- EXERCISE DETAILS -
Return exactly those lines of the material below that fall between the line holding "The height and width of the screenshot is (1297, 2080)." and the line holding "Task: Click the LINE預約 legend icon", inclusive.
-- Opening Marker --
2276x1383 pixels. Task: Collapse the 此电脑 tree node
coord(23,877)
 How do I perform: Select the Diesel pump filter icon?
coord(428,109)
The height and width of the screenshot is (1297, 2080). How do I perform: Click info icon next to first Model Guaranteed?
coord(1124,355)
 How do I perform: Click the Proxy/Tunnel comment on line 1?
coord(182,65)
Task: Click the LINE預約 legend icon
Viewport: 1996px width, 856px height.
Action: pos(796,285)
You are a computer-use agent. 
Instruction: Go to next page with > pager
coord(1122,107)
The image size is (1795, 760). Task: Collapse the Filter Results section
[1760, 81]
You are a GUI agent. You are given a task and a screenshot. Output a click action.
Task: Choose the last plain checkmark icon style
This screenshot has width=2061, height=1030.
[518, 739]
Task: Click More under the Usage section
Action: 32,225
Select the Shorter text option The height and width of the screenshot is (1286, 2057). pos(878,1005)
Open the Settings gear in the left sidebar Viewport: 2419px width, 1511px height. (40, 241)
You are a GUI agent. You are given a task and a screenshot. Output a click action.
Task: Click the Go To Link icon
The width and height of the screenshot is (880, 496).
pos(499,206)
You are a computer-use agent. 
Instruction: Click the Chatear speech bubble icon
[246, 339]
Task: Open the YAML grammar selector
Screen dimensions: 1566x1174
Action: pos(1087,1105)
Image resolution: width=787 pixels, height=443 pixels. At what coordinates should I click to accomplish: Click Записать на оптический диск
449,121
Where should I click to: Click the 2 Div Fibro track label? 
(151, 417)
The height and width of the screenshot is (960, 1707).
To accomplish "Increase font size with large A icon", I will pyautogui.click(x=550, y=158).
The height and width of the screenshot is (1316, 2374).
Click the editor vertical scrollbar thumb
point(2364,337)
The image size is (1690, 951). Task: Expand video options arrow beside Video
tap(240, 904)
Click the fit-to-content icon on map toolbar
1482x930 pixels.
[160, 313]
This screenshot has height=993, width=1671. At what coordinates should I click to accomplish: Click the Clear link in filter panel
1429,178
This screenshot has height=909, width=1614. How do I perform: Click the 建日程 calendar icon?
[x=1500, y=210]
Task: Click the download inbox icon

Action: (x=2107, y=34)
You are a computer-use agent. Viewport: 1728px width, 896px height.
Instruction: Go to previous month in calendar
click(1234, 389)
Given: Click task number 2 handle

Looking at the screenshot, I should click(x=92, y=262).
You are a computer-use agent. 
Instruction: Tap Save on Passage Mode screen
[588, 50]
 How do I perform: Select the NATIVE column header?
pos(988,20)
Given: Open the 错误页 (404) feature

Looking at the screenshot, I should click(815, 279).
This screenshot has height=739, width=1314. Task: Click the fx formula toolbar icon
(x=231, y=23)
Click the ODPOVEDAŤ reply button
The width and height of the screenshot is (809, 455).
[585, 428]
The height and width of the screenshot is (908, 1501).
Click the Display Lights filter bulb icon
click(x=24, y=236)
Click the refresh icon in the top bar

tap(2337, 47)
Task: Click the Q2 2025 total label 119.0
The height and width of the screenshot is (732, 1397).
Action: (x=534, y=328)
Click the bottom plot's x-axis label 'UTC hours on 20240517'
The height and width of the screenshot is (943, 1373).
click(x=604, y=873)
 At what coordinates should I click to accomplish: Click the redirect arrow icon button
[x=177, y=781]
-- Closing Marker --
- WORKED SOLUTION -
The height and width of the screenshot is (1297, 2080). How do I perform: Click info icon next to first Model Guaranteed?
coord(1124,355)
 How do I perform: Click the Proxy/Tunnel comment on line 1?
coord(182,65)
Task: Click the LINE預約 legend icon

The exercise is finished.